And I'm sure the rewrite is going to teach me a whole different set of lessons...
Not sure why good coverage wouldn't mitigate risk in a refactor...
My mantra whenever I'm working with AI is that I want it to know what "point b" looks like and be able to tell by itself whether it's gotten there...
If you have a working implementation, it sounds like you have a basis for automated tests to be written... once you have that (assuming that the tests are written to test the interface rather than the implementation), then it should be fairly direct to have an agent extract and decompose...
For example, consider a lint rule that bans Kysely queries on certain tables from existing outside of a specific folder. You'd write a rule like this in an effort to pull reads and writes on a certain domain into one place, hoping you can just hand the lint violations to your AI agent and it would split your queries into service calls as needed.
And at first, it will appear to have Just Worked™. You are feeling the AGI. Right up until you start to review the output carefully. Because there are now little discrepancies in the new queries written (like not distinguishing between calls to the primary vs. the replica, missing the point of a certain LIMIT or ORDER BY clause, failing to appropriately rewrite a condition or SELECT, etc.) You run a few more reviewer agent passes over it, but realize your efforts are entirely in vain... because even if the reviewer agent fixes 10 or 20 or 30 of the issues, you can still never fully trust the output.

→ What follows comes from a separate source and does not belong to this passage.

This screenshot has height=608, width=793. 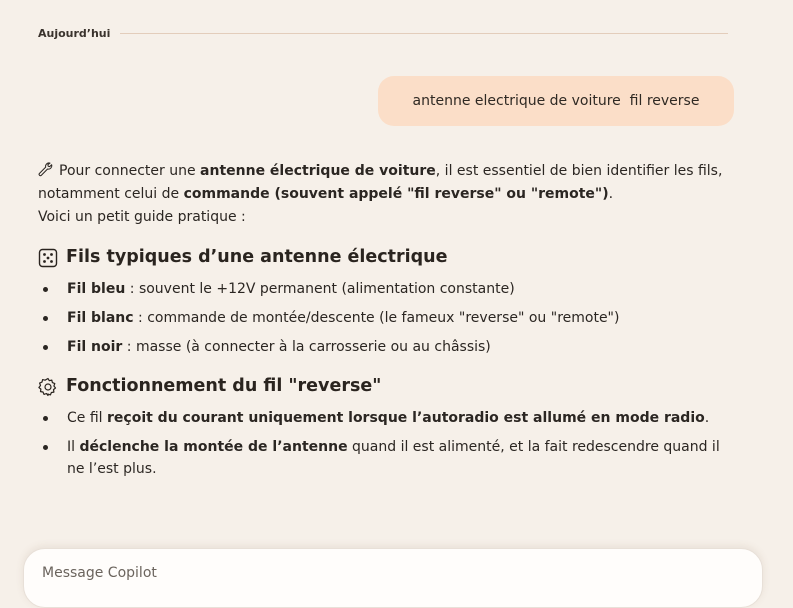 I want to click on gear-icon, so click(x=48, y=386).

As someone with experience in doing this kind of thing before AI, I went back to doing it the old way: using a codemod to rewrite the code automatically using a series of rules. AI can write the codemod, AI can help me evaluate the results, but actually having it apply all of the few hundred changes automatically led to a lack of my ability to trust the output. And I suspect that will continue to be true for some time.
This industry needs a "verification layer" that, as far as I know, it does not have yet. Some part of me hopes that someone will reply to this comment with a counterexample, because I could sorely use one.
A really screwed code base blows out your context window and just starts burning tokens as the AI works out a way to kill -9 itself to escape the hell you're subjecting it to.